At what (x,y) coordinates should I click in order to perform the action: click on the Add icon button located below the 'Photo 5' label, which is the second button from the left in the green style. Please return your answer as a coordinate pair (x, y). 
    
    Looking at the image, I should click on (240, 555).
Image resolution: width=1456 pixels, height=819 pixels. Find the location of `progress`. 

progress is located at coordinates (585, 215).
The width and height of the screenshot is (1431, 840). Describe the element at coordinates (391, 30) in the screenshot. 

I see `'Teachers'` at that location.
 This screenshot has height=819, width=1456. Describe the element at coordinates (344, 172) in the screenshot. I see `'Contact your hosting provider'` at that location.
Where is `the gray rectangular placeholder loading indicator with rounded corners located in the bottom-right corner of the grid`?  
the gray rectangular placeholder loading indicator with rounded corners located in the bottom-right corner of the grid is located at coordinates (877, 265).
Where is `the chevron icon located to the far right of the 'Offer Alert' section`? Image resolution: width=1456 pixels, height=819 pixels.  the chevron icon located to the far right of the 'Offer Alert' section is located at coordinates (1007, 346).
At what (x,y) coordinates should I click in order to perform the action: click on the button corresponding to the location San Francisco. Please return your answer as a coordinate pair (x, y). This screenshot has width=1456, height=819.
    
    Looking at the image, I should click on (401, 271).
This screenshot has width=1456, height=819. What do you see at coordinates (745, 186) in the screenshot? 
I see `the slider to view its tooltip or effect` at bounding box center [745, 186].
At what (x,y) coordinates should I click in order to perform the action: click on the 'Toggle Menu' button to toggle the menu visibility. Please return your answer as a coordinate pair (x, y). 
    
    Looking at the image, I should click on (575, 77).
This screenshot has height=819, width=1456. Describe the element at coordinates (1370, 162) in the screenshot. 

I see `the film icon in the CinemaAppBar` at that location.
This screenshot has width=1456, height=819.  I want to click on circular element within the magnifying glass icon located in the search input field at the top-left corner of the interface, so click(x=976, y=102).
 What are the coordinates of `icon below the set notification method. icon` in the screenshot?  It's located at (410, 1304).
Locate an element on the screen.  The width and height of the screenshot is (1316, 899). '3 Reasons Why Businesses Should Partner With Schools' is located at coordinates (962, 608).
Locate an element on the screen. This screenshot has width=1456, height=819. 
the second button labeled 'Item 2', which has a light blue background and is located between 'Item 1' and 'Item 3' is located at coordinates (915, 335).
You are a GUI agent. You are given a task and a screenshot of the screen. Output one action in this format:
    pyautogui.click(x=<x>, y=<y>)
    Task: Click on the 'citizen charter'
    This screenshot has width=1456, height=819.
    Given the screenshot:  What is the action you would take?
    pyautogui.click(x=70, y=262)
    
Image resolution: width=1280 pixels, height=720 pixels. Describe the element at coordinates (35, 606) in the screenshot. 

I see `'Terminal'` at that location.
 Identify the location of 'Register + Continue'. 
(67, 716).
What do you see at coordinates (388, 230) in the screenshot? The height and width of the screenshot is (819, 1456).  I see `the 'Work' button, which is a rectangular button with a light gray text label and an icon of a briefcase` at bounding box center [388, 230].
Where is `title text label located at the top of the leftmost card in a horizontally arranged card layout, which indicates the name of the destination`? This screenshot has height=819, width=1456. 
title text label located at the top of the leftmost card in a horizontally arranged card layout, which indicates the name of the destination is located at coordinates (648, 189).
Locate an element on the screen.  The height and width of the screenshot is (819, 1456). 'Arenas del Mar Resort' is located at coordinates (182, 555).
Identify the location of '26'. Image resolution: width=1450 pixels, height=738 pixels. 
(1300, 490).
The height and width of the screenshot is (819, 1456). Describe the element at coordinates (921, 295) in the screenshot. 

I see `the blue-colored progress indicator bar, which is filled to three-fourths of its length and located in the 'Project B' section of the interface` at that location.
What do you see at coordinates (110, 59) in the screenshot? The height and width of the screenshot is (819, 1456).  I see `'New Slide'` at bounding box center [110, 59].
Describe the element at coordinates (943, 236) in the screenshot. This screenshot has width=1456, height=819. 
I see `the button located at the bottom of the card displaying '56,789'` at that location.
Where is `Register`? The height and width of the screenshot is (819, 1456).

(What you need to do):
Format the items from the line containing "162) in the screenshot." to the line containing "film icon in" as a two-column CSV with the columns text and answer. Put one row per item, enclose each field in quotation marks, and replace any line breaks with spaces.

(Output below):
text,answer
"This screenshot has height=819, width=1456. Describe the element at coordinates (1370, 162) in the screenshot.","I see `the film icon in the CinemaAppBar` at that location."